▸ EXTRACTED ENTRIES
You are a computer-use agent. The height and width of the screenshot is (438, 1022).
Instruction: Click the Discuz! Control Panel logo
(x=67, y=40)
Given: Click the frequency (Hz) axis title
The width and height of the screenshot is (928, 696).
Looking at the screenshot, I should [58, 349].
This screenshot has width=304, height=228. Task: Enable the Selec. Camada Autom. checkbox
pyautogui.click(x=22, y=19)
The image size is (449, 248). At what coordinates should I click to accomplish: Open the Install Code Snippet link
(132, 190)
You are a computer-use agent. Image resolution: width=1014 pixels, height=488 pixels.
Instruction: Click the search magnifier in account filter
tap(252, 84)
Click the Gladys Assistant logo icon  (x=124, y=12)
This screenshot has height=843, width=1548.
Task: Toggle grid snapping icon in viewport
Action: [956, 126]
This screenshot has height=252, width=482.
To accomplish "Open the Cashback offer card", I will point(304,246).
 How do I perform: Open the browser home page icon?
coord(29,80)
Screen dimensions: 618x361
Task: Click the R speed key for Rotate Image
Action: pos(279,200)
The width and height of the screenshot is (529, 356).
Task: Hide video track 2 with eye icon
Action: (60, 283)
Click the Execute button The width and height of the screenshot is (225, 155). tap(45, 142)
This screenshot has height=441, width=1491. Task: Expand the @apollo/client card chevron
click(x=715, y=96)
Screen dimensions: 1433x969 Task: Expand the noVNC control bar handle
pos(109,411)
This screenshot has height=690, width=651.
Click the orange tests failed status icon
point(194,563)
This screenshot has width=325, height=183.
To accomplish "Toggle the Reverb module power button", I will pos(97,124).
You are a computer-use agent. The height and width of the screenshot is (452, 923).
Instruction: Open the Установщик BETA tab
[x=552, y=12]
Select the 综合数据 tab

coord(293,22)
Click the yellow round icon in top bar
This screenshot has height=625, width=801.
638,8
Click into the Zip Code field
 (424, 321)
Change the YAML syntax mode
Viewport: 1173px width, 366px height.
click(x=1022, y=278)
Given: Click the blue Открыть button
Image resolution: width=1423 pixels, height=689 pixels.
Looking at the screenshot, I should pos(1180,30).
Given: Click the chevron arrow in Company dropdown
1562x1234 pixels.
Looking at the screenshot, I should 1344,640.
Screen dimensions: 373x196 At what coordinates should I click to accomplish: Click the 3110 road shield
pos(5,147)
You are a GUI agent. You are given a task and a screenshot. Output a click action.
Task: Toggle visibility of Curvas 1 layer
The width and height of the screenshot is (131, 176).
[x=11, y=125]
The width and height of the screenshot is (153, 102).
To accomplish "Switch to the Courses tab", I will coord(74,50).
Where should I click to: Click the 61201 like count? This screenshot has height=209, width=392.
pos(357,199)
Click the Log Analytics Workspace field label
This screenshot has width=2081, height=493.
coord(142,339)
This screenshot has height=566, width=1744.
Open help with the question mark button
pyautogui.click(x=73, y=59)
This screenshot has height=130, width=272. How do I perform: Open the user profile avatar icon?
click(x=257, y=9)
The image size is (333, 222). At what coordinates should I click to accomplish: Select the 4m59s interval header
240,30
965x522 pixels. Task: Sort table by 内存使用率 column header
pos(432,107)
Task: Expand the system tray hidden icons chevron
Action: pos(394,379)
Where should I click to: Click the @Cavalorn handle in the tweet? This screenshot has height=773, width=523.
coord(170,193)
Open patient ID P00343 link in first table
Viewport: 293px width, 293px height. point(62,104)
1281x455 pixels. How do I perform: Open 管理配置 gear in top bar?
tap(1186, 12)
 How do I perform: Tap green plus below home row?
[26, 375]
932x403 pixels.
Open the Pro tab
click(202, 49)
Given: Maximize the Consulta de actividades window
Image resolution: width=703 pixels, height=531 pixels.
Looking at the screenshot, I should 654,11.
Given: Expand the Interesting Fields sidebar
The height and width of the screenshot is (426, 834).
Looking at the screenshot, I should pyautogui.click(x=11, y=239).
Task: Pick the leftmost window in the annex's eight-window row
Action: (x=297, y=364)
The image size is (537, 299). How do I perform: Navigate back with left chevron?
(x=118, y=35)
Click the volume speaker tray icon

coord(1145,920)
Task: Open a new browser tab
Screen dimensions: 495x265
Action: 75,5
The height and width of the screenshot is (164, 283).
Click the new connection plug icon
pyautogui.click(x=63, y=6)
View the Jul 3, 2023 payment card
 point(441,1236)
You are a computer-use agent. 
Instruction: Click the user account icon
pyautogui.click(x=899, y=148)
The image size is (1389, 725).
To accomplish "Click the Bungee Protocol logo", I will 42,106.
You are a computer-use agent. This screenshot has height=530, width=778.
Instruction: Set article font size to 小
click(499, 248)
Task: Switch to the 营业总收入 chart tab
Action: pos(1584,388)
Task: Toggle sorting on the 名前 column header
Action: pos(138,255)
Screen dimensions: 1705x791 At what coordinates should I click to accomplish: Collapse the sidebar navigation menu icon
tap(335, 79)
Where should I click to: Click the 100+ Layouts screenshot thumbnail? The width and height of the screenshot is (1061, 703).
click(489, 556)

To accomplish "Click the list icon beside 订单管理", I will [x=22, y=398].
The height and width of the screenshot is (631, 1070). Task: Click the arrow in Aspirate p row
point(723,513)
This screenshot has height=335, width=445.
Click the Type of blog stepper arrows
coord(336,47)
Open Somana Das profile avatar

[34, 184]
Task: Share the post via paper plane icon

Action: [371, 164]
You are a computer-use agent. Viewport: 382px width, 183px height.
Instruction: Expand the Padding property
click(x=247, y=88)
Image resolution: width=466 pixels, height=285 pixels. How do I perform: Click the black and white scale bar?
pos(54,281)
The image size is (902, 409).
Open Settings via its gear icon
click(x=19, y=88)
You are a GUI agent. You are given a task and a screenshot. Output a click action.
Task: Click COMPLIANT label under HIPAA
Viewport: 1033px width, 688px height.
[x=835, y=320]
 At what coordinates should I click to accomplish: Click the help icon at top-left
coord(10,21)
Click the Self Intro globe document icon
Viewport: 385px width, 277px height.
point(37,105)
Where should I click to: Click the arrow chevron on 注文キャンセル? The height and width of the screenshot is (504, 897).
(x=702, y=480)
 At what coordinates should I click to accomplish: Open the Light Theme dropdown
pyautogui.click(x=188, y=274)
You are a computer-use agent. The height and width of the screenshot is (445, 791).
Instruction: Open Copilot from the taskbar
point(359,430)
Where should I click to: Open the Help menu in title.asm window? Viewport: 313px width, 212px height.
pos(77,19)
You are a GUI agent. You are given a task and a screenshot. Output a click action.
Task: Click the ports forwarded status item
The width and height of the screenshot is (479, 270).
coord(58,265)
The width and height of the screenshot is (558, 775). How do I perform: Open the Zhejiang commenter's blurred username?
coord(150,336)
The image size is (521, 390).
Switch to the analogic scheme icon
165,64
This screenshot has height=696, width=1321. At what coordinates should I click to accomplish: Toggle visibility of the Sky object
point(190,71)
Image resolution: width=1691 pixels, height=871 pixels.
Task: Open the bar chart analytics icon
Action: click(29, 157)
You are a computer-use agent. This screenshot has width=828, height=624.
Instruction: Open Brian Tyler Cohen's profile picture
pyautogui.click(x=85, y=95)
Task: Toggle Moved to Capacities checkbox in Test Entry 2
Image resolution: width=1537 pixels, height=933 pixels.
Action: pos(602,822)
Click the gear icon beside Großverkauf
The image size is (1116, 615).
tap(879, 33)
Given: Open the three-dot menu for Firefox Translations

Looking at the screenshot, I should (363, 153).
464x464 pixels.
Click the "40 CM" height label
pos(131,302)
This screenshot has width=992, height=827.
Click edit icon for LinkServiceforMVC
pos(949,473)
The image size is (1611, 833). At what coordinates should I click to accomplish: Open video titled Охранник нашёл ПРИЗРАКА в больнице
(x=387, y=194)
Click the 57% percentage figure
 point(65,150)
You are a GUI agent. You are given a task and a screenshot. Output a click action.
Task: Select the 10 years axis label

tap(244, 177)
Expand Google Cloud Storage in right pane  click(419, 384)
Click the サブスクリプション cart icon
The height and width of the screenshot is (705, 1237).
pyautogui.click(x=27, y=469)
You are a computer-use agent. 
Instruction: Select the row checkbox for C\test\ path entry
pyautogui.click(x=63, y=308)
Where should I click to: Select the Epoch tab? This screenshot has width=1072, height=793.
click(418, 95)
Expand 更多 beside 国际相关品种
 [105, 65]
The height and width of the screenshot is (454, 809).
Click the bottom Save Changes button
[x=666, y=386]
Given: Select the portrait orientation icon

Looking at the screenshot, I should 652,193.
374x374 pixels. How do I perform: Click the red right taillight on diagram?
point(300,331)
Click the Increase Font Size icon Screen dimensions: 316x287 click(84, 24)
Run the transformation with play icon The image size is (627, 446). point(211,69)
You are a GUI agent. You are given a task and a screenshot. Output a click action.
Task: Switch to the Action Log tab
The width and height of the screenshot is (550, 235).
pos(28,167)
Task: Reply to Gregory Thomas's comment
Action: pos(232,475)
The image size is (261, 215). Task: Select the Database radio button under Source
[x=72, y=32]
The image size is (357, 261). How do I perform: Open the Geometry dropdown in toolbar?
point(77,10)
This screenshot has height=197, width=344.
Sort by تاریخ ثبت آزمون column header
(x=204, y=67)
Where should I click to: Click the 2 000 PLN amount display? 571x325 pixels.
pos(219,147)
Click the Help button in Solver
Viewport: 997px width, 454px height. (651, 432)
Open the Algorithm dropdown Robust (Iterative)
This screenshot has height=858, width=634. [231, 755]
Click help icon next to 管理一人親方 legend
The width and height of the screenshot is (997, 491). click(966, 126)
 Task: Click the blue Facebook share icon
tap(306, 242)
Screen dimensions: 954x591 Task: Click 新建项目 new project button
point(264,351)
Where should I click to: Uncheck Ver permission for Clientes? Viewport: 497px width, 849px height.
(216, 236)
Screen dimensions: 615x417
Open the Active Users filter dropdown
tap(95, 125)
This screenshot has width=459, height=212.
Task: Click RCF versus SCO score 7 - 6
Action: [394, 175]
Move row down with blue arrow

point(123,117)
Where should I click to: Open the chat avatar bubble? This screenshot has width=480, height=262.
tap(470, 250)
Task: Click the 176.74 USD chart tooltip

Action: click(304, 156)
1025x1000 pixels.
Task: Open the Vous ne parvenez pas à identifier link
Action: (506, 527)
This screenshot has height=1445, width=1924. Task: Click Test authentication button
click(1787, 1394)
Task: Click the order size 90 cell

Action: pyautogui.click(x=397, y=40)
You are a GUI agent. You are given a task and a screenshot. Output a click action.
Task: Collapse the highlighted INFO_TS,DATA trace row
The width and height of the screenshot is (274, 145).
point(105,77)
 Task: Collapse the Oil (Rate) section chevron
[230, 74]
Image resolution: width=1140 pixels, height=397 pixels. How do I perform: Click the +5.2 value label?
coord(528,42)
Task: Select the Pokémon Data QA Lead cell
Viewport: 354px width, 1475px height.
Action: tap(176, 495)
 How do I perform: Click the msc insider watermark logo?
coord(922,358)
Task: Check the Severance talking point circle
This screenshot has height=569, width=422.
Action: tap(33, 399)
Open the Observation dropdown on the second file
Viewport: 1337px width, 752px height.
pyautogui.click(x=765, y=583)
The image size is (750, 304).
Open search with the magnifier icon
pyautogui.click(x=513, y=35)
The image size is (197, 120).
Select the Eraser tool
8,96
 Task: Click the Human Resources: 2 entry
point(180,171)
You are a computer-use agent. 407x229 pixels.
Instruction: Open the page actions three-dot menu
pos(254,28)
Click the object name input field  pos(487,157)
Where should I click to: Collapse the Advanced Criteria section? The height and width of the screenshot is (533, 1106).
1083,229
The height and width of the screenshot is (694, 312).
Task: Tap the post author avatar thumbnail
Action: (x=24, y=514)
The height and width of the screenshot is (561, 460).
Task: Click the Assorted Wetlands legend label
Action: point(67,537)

▸ ACTIVITY
Within the preceding material, tally each line that holds the word "computer". Write down only the total.

▸ RESPONSE AREA
10